1. Gesù, nell’Ultima Cena, si rivolge agli Apostoli con queste parole: «Non voi avete scelto me, ma io ho scelto voi» (Gv
15,16), che ricordano a tutti, non solo a noi sacerdoti, che la
vocazione è sempre una iniziativa di Dio. È Cristo che vi ha chiamate a
seguirlo nella vita consacrata e questo significa compiere continuamente
un "esodo" da voi stesse per centrare la vostra esistenza su Cristo e sul suo Vangelo,
sulla volontà di Dio, spogliandovi dei vostri progetti, per poter dire
con san Paolo: «Non sono più io che vivo, ma Cristo vive in me» (Gal
2,20). Questo "esodo" da se stessi è mettersi in un cammino di
adorazione e di servizio. Un esodo che ci porta a un cammino di
adorazione del Signore e di servizio a Lui nei fratelli e nelle sorelle.

* **Dati di partenza**
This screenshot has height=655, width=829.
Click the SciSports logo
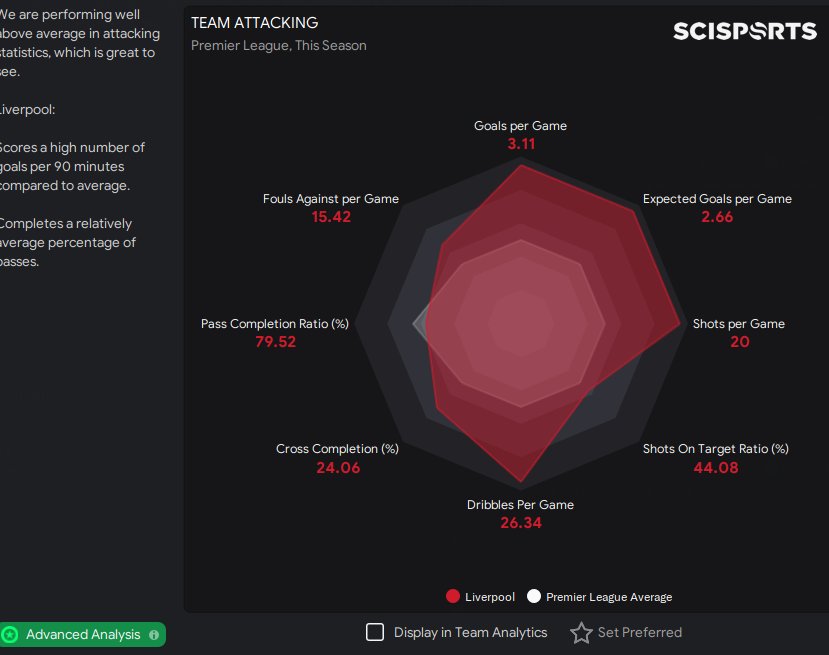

* **Consegna**
Estrai dal brano sulla vita consacrata il passo che va da «1. Gesù, nell’Ultima» fino a «e nelle sorelle.», riportandolo parola per parola.

* **Risposta**
1. Gesù, nell’Ultima Cena, si rivolge agli Apostoli con queste parole: «Non voi avete scelto me, ma io ho scelto voi» (Gv
15,16), che ricordano a tutti, non solo a noi sacerdoti, che la
vocazione è sempre una iniziativa di Dio. È Cristo che vi ha chiamate a
seguirlo nella vita consacrata e questo significa compiere continuamente
un "esodo" da voi stesse per centrare la vostra esistenza su Cristo e sul suo Vangelo,
sulla volontà di Dio, spogliandovi dei vostri progetti, per poter dire
con san Paolo: «Non sono più io che vivo, ma Cristo vive in me» (Gal
2,20). Questo "esodo" da se stessi è mettersi in un cammino di
adorazione e di servizio. Un esodo che ci porta a un cammino di
adorazione del Signore e di servizio a Lui nei fratelli e nelle sorelle.